Macoumba Kandji: 5.5
Did a few things well. His passing was generally strong (it was he who launched Lindpere on the tying goal) with a few glaring exceptions, telegraphing passes etc. On the whole, didn’t do enough and turned the ball over too much. Also had a few chances he should have done better with. Brian Nielsen, whoever he is, is sorely needed.

Salou Ibrahim: 3
If his name wasn’t on the game sheet you wouldn’t know he was in the game at all. Almost completely invisible. Had one solid chance in the first half that was not due to his work (but Roy Miller’s). Hans Backe said he was tired. Whatever it was, he needs to change it, pronto, or there’s no use in starting him.

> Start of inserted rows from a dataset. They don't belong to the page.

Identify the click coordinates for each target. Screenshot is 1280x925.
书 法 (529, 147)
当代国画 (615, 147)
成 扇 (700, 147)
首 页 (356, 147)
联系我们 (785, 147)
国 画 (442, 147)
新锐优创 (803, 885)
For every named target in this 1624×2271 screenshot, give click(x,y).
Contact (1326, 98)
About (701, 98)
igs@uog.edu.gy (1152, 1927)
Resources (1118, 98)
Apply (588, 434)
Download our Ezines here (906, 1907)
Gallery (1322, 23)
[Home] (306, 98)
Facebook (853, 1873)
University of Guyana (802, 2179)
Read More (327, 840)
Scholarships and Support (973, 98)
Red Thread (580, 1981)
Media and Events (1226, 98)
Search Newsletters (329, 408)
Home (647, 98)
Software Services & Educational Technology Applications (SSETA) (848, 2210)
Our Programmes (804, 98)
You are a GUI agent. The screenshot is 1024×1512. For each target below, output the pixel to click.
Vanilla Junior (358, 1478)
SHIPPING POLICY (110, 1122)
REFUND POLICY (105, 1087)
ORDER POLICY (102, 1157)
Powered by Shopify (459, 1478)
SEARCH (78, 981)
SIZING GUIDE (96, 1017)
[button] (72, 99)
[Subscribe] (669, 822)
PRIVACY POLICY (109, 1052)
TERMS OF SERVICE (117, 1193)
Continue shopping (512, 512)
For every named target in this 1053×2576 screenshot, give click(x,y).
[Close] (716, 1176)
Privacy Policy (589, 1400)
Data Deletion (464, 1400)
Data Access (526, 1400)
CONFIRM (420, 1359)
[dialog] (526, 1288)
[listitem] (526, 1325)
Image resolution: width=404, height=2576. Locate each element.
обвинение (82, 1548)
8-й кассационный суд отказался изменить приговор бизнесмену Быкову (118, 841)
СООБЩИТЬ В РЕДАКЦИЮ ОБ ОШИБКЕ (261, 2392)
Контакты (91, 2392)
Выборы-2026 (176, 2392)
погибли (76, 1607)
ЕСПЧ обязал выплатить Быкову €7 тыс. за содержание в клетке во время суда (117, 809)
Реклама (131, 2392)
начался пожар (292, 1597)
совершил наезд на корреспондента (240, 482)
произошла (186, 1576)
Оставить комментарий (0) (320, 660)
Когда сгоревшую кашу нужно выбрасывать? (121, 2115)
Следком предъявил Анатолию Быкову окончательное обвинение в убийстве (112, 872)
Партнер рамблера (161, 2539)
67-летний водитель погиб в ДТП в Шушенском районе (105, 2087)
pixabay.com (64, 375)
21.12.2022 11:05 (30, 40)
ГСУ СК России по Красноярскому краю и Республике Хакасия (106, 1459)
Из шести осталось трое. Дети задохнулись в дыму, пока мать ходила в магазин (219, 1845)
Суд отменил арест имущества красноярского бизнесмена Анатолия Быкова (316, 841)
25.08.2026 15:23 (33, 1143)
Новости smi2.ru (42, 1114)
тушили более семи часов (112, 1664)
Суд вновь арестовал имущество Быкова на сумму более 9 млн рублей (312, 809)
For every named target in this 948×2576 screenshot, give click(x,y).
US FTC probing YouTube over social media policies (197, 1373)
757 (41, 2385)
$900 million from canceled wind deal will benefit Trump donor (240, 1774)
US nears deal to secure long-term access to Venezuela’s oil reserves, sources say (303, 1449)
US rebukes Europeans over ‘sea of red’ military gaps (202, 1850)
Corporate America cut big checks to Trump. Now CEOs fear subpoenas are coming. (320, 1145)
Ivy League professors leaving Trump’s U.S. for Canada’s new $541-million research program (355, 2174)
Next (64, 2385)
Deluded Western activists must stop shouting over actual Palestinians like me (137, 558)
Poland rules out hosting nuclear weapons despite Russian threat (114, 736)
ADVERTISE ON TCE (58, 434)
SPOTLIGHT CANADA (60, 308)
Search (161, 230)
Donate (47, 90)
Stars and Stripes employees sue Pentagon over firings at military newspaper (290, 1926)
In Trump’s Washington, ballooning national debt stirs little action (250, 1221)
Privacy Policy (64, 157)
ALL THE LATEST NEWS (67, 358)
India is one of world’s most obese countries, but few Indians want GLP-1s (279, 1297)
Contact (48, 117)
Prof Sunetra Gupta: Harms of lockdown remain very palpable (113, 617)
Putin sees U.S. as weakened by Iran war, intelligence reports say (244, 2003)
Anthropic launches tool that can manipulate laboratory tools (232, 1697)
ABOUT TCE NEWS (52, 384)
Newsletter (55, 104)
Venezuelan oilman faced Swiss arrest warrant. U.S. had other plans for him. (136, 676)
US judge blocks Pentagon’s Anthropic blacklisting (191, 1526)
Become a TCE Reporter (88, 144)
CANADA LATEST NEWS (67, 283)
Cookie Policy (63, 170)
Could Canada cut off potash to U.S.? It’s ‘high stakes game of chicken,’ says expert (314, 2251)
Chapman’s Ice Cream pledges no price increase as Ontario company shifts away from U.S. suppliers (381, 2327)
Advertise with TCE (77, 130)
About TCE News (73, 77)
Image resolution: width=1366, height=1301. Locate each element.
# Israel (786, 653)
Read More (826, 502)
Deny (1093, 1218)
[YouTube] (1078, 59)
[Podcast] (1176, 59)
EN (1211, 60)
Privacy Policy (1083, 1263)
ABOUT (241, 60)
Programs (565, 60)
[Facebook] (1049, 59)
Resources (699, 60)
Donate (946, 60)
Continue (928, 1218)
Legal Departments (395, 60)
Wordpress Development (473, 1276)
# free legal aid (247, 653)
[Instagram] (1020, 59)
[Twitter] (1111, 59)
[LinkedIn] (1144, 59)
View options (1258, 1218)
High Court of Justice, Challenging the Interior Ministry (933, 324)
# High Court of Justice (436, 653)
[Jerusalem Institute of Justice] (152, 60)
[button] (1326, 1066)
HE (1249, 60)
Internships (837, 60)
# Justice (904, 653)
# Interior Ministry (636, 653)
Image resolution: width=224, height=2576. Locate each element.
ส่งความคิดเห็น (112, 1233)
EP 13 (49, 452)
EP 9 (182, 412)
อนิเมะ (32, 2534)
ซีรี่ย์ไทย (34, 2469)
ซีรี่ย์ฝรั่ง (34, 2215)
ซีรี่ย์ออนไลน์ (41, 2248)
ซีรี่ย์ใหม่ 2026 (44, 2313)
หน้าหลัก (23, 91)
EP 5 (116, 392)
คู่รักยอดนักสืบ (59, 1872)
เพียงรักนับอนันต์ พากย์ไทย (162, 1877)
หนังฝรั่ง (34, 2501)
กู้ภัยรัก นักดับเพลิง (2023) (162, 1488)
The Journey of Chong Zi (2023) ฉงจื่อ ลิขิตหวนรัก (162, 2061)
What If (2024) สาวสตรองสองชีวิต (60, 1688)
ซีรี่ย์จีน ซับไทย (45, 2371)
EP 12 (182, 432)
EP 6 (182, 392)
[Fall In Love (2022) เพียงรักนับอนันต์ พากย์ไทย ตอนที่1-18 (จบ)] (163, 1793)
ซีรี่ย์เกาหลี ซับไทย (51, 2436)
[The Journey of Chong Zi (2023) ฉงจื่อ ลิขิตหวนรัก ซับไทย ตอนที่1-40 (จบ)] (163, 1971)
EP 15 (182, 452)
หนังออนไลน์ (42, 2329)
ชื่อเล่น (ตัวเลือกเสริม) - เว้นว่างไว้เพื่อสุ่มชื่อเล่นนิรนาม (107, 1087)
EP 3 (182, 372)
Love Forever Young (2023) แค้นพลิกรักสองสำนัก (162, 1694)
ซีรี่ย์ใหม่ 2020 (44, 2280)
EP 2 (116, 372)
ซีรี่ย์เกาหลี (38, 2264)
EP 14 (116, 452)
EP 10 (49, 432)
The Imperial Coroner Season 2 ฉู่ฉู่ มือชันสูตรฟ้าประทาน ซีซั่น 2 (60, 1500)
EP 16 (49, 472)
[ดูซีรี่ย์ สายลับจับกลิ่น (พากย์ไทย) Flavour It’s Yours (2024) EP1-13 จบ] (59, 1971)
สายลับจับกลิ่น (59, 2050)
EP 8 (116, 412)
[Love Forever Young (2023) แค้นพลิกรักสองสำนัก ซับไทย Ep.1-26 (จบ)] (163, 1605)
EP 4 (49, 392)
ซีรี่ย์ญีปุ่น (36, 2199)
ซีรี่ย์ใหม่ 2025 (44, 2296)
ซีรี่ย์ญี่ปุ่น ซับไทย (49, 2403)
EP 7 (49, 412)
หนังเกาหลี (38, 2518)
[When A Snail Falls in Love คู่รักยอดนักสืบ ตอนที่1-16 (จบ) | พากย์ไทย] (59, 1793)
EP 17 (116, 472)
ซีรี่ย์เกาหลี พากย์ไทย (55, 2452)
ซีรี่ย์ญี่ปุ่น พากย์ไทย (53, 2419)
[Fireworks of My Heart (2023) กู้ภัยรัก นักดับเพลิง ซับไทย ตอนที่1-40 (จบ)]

Or playing him at all for that matter.

Juan Pablo Angel: 6.5
Much, much better from the team’s star and I’m not even talking about the goals. His first touch was much better, he seemed to have more energy and better mobility than in the previous three games. The first goal looked easy but it required vast amounts of skill and guile to find the seam in the defense, notice that the goalkeeper was cheating toward one side, and then send the ball into the opposite corner on a one-timer. That’s why this guy gets paid the big bucks and that’s why the team needs him in the lineup even when he’s not at full strength. Also showed nerves of steel on the second penalty. So why doesn’t he get a better rating? Not because of the first penalty; sure, it could have been taken better but Sala really pulled a rabbit out of his hat with the save. The reason is he just isn’t JPA yet; not only is he tentative (though less so) but also wanders around weird parts of the pitch (such as defensive midfield) at strange times. Also he’s still very weak on the ball and this resulted in numerous turnovers, particularly in the first half.